Epidemiology and Risk Factors: Lung cancer is the leading cause of cancer death worldwide. NSCLC accounts for ~85% of cases; SCLC ~15%. Primary risk factor is tobacco smoking. Other risk factors include radon exposure, asbestos, air pollution, and genetic predisposition. For mesothelioma: asbestos exposure (primary), radiation exposure, and family history are risk factors — tobacco use is NOT a risk factor for mesothelioma. β-carotene and selenium supplementation have NO preventive role and may actually INCREASE lung cancer risk in smokers (ATBC and CARET trials).

Lung Cancer Screening (NCCN/USPSTF): Annual low-dose CT (LDCT) — NOT chest X-ray — is the recommended screening modality. Eligible patients: age ≥ 50 years + ≥ 20 pack-year smoking history + current smoker or former smoker. Former smokers who quit remain eligible. Chest X-rays are NOT recommended as a screening strategy.

NSCLC Histology and Molecular Testing: EGFR mutations: ~10–15% of Caucasian NSCLC patients; ~30–40% in Asian patients. More common in never-smokers, women, adenocarcinoma histology. ALK rearrangements: ~3–7%; associated with younger, never-smoking patients with adenocarcinoma. KRAS G12C: common in smokers; targetable with sotorasib (second-line). All molecular testing (EGFR, ALK, ROS1, BRAF, KRAS, PD-L1) is mandatory for NSCLC adenocarcinoma before initiating treatment. EGFR prevalence in Caucasians: 10–15%.

NSCLC Histology-Driven Treatment Rules: Pemetrexed and bevacizumab: ONLY for nonsquamous (adenocarcinoma) histology. Bevacizumab is CONTRAINDICATED in squamous cell NSCLC due to severe pulmonary hemorrhage risk. Squamous NSCLC: carboplatin + paclitaxel or gemcitabine are preferred. Cisplatin requires CrCl ≥ 60 mL/min — do NOT give cisplatin if CrCl < 60 mL/min. Carboplatin is dosed via Calvert formula (AUC-based) and is preferred in renal impairment. Pemetrexed supplementation: vitamin B12 1000 mcg IM every 9 weeks + folic acid 350–1000 mcg PO daily — both started 1–2 weeks before first dose and continued 3 weeks after last dose.

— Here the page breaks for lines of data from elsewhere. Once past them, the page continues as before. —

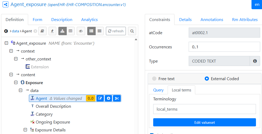Screen dimensions: 262x134
Task: Collapse the Exposure Details node
Action: pos(25,130)
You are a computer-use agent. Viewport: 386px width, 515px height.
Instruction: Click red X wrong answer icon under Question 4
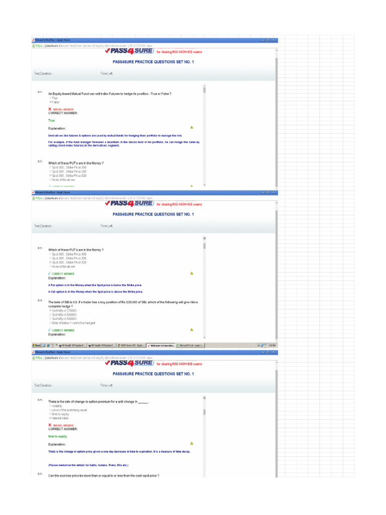pyautogui.click(x=50, y=425)
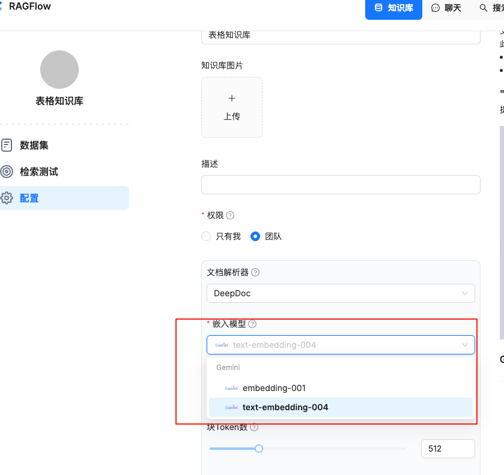
Task: Click help icon next to 嵌入模型
Action: (252, 324)
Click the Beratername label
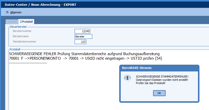 point(20,36)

NSCLC First-Line Treatment by Biomarker: EGFR mutation positive: osimertinib (preferred, Category 1); afatinib, erlotinib, gefitinib are other options. ALK positive: lorlatinib, alectinib, or brigatinib (preferred Category 1). Crizotinib is "other recommended." After progression on crizotinibceritinib or alectinib. After progression on 2nd-generation ALK inhibitor with brain metastases → lorlatinib (3rd-generation, CNS-penetrant). ROS1 positive: crizotinib or entrectinib (first-line). MET exon 14 skipping: capmatinib or tepotinib. KRAS G12C: sotorasib (second-line — CodeBreaK100 showed 37.1% ORR, not > 50%). Sotorasib: avoid concomitant proton pump inhibitors (reduces absorption). PD-L1 ≥ 50%, no driver mutation: pembrolizumab monotherapy (KEYNOTE-024) OR cemiplimab (EMPOWER-Lung 1) as single agents. PD-L1 1–49% or PD-L1 < 50%: platinum doublet + pembrolizumab. For nonsquamous: carboplatin + pemetrexed + pembrolizumab. For squamous: carboplatin + paclitaxel + pembrolizumab.

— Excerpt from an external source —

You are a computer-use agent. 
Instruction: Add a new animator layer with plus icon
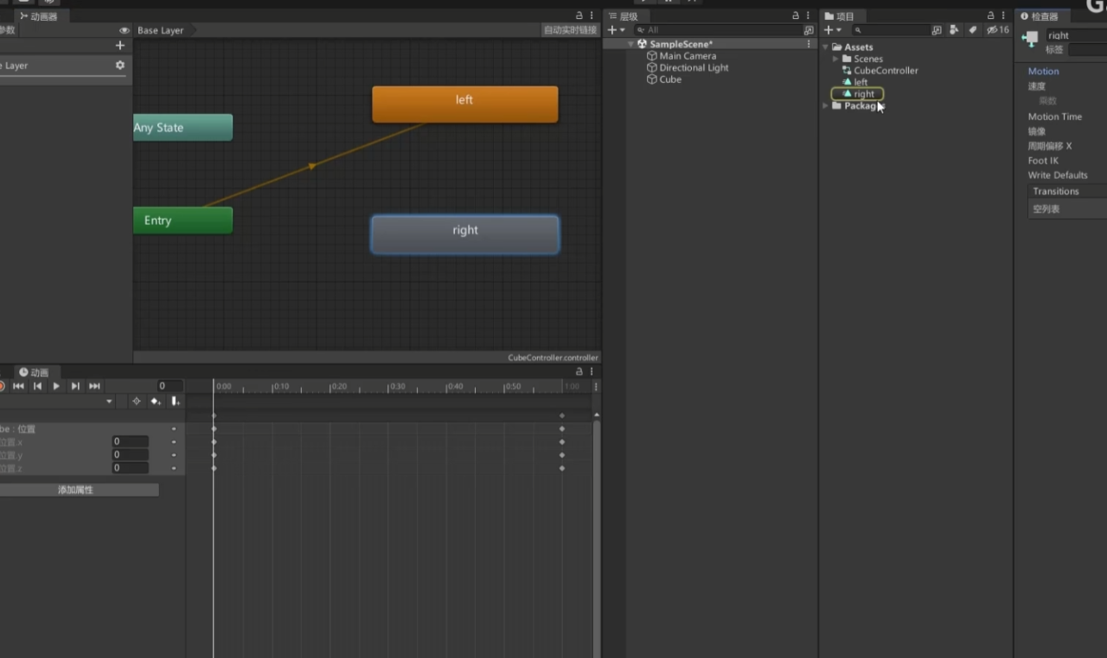pos(120,46)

Adjuvant NSCLC Therapy: Stage II: cisplatin-based doublet chemotherapy (NOT carboplatin-based — carboplatin is for palliative/cisplatin-ineligible patients). Cisplatin + pemetrexed (nonsquamous) or cisplatin + vinorelbine/gemcitabine. After adjuvant chemo with PD-L1 ≥ 1%: atezolizumab for 1 year (IMpower010 — improved DFS). Osimertinib adjuvant: ONLY for EGFR exon 19 del or L858R positive patients. Nivolumab in combination with chemotherapy: only approved for NEOADJUVANT treatment — NOT adjuvant.

Neoadjuvant NSCLC: Nivolumab + cisplatin-based chemo is approved as neoadjuvant (pre-surgical) therapy.

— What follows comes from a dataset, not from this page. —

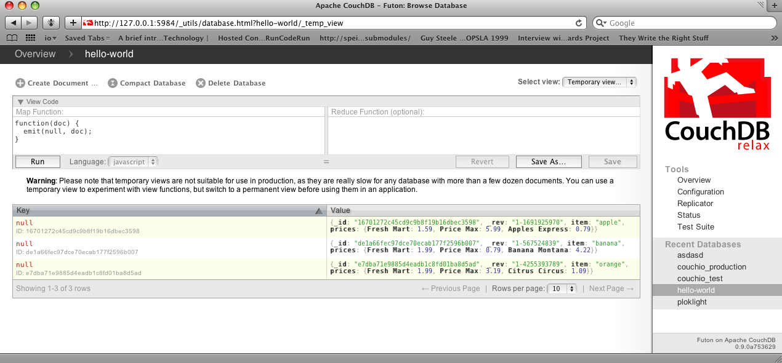Reload the page from the address bar
The width and height of the screenshot is (782, 363).
point(579,23)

SCLC Treatment: Limited-stage SCLC: cisplatin/carboplatin + etoposide + concurrent thoracic radiation × 4 cycles. Goal is potentially curative. Prophylactic cranial irradiation (PCI) for patients with complete/good response reduces brain mets risk. Extensive-stage SCLC (first-line, Category 1 preferred): carboplatin/cisplatin + etoposide + atezolizumab (IMpower133) OR carboplatin/cisplatin + etoposide + durvalumab (CASPIAN) → maintenance immunotherapy. Platinum-sensitive relapse (> 6 months since last platinum): rechallenge with platinum + etoposide. Platinum-refractory relapse (≤ 6 months): lurbinectedin 3.2 mg/m² IV day 1 every 21 days (FDA-approved, second-line) OR topotecan (monitor renal function — renally cleared). Topotecan IV dose is 1.5 mg/m² days 1–5 every 21 days; oral formulation has a different dose.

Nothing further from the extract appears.